В тот первый раз, в 63-м году, вспоминал я почему-то зайца, которого убили мы в Сибири, в экспедиции. Дело было ночью, машина шла под уклон, с горы. Только что прошел дождь, и дорога размякла, расквасилась глина. Вдруг сбоку выскочил заяц, пробежал метров десять в свете фар и сел на дорогу. Сел, съежился и закрыл голову лапами, точно зажмурился от страху.
- Ага! Дави его, зайца! Дави! - закричали мы. - Будет на ужин зайчатина.
И через секунду стукнуло что-то снизу об машину. Съехав с горы, мы вернулись за зайцем. Вскоре он уже варился в ведре. Ребята смеялись надо мной, но я не мог его есть. Не знаю, почему, но я вдруг понял, что изменится теперь моя жизнь. Раньше мне все сходило с рук, больше этого не будет.

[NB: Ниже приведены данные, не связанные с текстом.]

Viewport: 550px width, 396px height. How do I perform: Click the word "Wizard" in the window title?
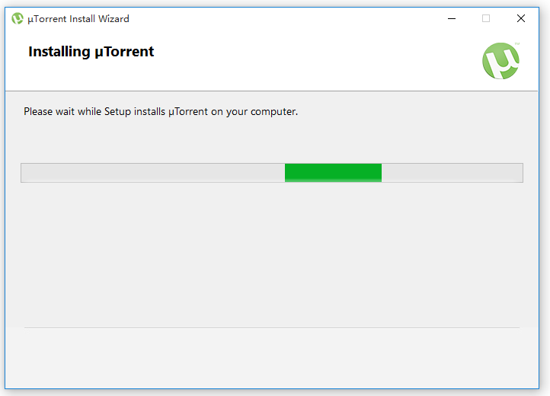tap(112, 18)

За этого-то зайца, выходило, и сидел я теперь в Лефортове, потому что вспоминался он мне чаще всего и никакие оправдания не помогали. Я не убивал его, да и склон был крутой, глинистый, после дождя, затормозить было нельзя. Но я хотел ему смерти, всего только секунду хотел, и этого было достаточно. Случалось мне потом убивать на охоте птиц, да и зайцев тоже их я никогда не вспоминал.

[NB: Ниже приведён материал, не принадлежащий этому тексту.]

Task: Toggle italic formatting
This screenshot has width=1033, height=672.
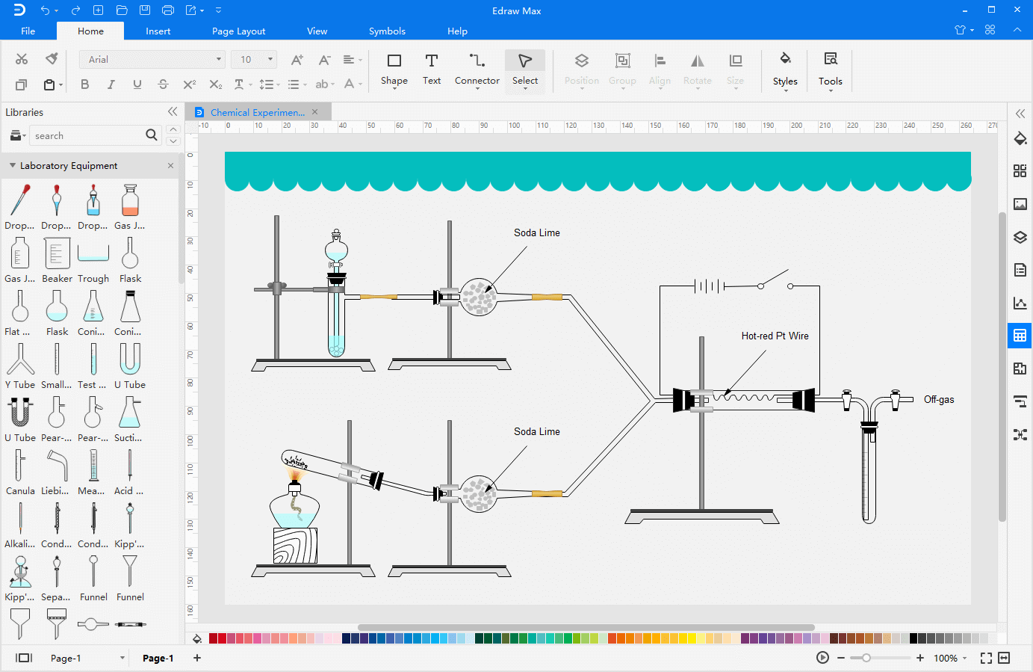Action: 111,84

Сергей Ковалёв — правозащитник: «Мне скажут: ты не для пропитания своего охотишься, а для удовлетворения азарта. Это правда, и я нисколько этого не стыжусь. То, что очень часто критики охоты вспоминают о правах животных — либо ханжество, либо глупость. Никаких прав у животных нет и быть не может, потому что главная характеристика права — равноправие. А ведь и вошь — животное, и глисты, которых мы гоним, и комары, которых бьем. И теленок, которого едим. Так что давайте не будем трепаться о праве. Давайте будем несомненно нравственны внутри своего вида, и этого достаточно»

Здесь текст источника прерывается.